The Pushlet protocol facilitates publishing and streaming of data on top of the standard HTTP protocol This section introduces the main Pushlet protocol concepts.

1.1. Example

As a start, below is an example of Pushlet protocol exchange between a client and a server (various details omitted).

1: (client to server: start session) 2: GET /pushlet/pushlet.srv?p_event=join&p_format=xml HTTP/1.1 3: 4: (server to client: ack session create) 5: HTTP/1.1 200 OK 6: 7: <event p_id="faruhofoja" p_event="join-ack" p_format="xml" /> 8: 9: 10: (client to server: open data stream) 11: GET /pushlet/pushlet.srv?p_event=listen&p_id=faruhofoja&p_mode=stream&p_subject=/temperature HTTP/1.1 12: 13: (server to client: send data stream) 14: HTTP/1.1 200 OK 15: 16: <event p_sid="dujut" p_id="faruhofoja" p_mode="stream" p_event="listen-ack" p_format="xml" /> 17: 18: <event p_sid="dujut" p_subject="/temperature" p_event="data" city="twente" value="8" /> 19: 20: <event p_sid="dujut" p_subject="/temperature" p_event="data" city="amsterdam" value="8" /> 21: 22: <event p_sid="dujut" p_subject="/temperature" p_event="data" city="leeuwarden" value="6" /> 23: 24: <event p_sid="dujut" p_subject="/temperature" p_event="data" city="limburg" value="12" /> 25:

The above example shows a client starting a session through a join request. This request is acknowledged with an XML event join-ack. Subsequently a data stream is opened using the listen request. The listen-ack is returned followed by the data events over the data channel.

1.2. Streaming

Concepts used in the Pushlet protocol are somewhat similar to those used in the Real-Time Streaming Protocol (RTSP).

Like RTSP the Pushlet protocol provides both a control channel and a data channel. The client uses the control channel to start/stop sessions (join/leave), subscribe/unsubscribe to/from subjects, publish data etc. The actual streaming of data is transmitted out of band over a separate (HTTP) connection.

Since the HTTP protocol is request/response oriented, data streaming is achieved similar to audio/video streaming over HTTP, i.e. as a very long response. Since not all clients may support long-lived HTTP responses, data streaming may also be conducted in the so called pull and poll modes as controlled by the client or enforced by the server. In these latter modes the server will end the HTTP response document after one or more events are returned and instruct the client to wait and renew (refresh) the data streaming request.

1.3. Events

Protocol control and data messages exchanged between client and server are called events. Pushlet events are currently defined as a flat set of name/value pairs. The Pushlet protocol reserves names starting with p_ to discern protocol-specific names from user-supplied names.
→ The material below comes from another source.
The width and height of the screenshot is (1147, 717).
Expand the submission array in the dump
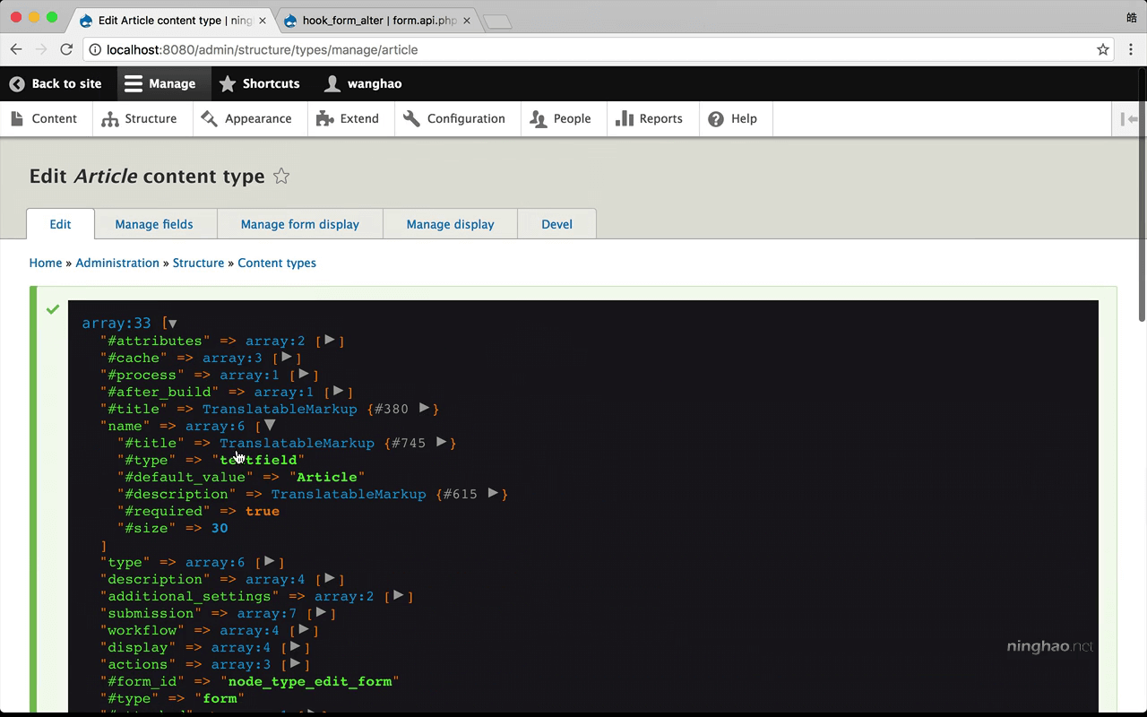coord(321,613)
Note: future versions of the protocol will introduce a more versatile event structure in which applications may use arbitrary payload data.

1.4. Event Encoding

To encode events (control responses and data) sent to the client, the Pushlet protocol supports several encoding formats. Browser clients supporting DHTML receive events encoded as JavaScript calls. This technique is similar to what Apple describes as Remote Scripting. Other clients, such as Java clients can receive events as XML elements as a stream (format="xml" or as a complete document (format="xml-strict"). The preferred encoding format is specified by the client.
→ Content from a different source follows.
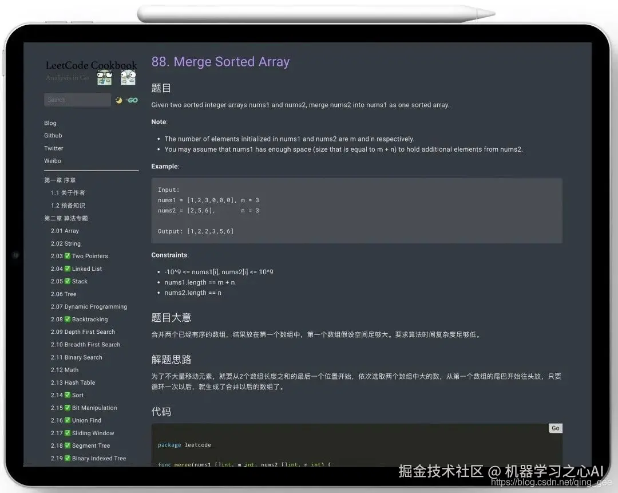Viewport: 618px width, 493px height.
Task: Click the second gopher mascot icon
Action: coord(127,77)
Control events to the server can be specified as HTTP query parameters when using GET or as XML in a POST body.

1.5. Session Management

The Pushlet protocol provides a simple form of session management. A client starts with creating a Pushlet session using a join request. This request is acknowledged by the server through a join-ack response. Within the response a session id ( p_id) is returned that the client should supply in all other requests in this session. Note that Pushlet session management is independent from the standard HTTP session management (often with cookies) as to be independent of specific server implementations or (browser) client settings.
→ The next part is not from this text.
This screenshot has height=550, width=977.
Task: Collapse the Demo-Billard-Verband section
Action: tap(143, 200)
Since not all applications may require session management, the join-listen service is supplied that allows clients to join, subscribe and listen in one request. This allows for very simple clients (like even Unix telnet) to receive data without the need to keep state.

1.6. Topic Subscription

After a client has created a Pushlet session or even while streaming data, it can subscribe to and unsubscribe from topics, historically called subjects.

1.7. Event Publication

After a client has created a Pushlet session or even while streaming data, it use the publish service to send data events to the server. The server will route the event to those clients with a matching subscription (multicast). The event may also be directed to one specific client by supplying that client's session id.